Griffin takes early lead in Tiburon council special election
Noah Griffin has taken a commanding early lead in the Nov. 2 special election for an interim seat on the Tiburon Town Council, with some 47% of the vote to Kathleen Defever's 29%, a separation of 348 votes.
Candidates Nora Noguez and Brian McCullough follow at 13% and 11%, respectively.
The preliminary results, posted shortly after polls closed at 8 p.m., reflect only mail-in ballots counted so far, representing about 29% of Tiburon's registered voters.
The four candidates are running the seat vacated by David Kulik, who resigned last spring after moving out of town with his family. The ultimate winner be sworn in at the council's Dec. 8 meeting will serve the remaining three years of Kulik’s term, through November 2024.

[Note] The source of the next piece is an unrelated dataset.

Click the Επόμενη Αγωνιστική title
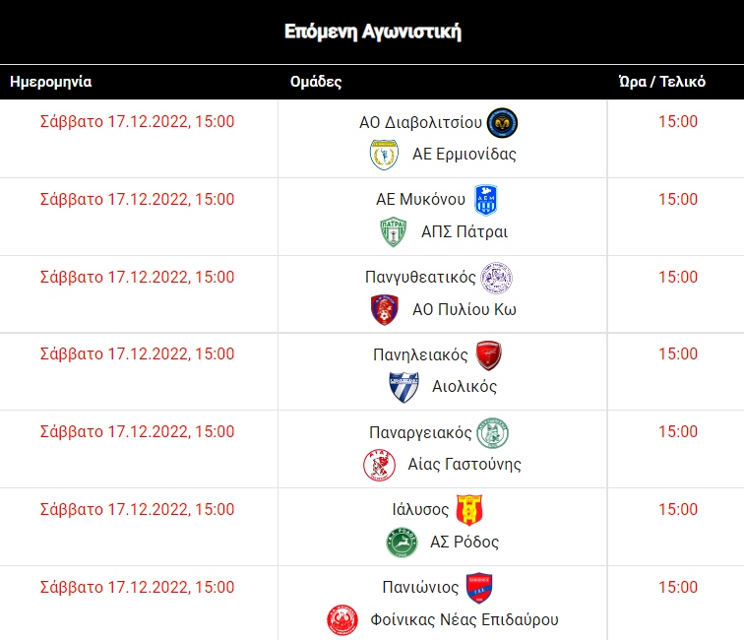This screenshot has width=744, height=640. point(372,32)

Griffin, 75, currently serves on the Diversity Inclusion Task Force and is a public-affairs consultant who has worked in and out of journalism and Democratic politics for more than 30 years; he is the first Black candidate to appear on a Tiburon council ballot. Defever, 43, has a solo law practice in property- and disability-insurance litigation and has served on the Tiburon Planning Commission since April 2018, where she is currently the board chair.

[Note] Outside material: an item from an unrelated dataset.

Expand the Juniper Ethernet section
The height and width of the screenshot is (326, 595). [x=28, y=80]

McCullough, 65, is a semi-retired private investor who has also worked as a contractor and, in decades past, as a stockbroker, protein-bar company owner, volunteer firefighter and in security. Noguez, 64, currently chairs the town’s Heritage and Arts Commission, where she has served since 2017; she worked for the San Francisco Public Defender’s Office from 1991 to 1995, then served as deputy city attorney in the litigation section until 2013.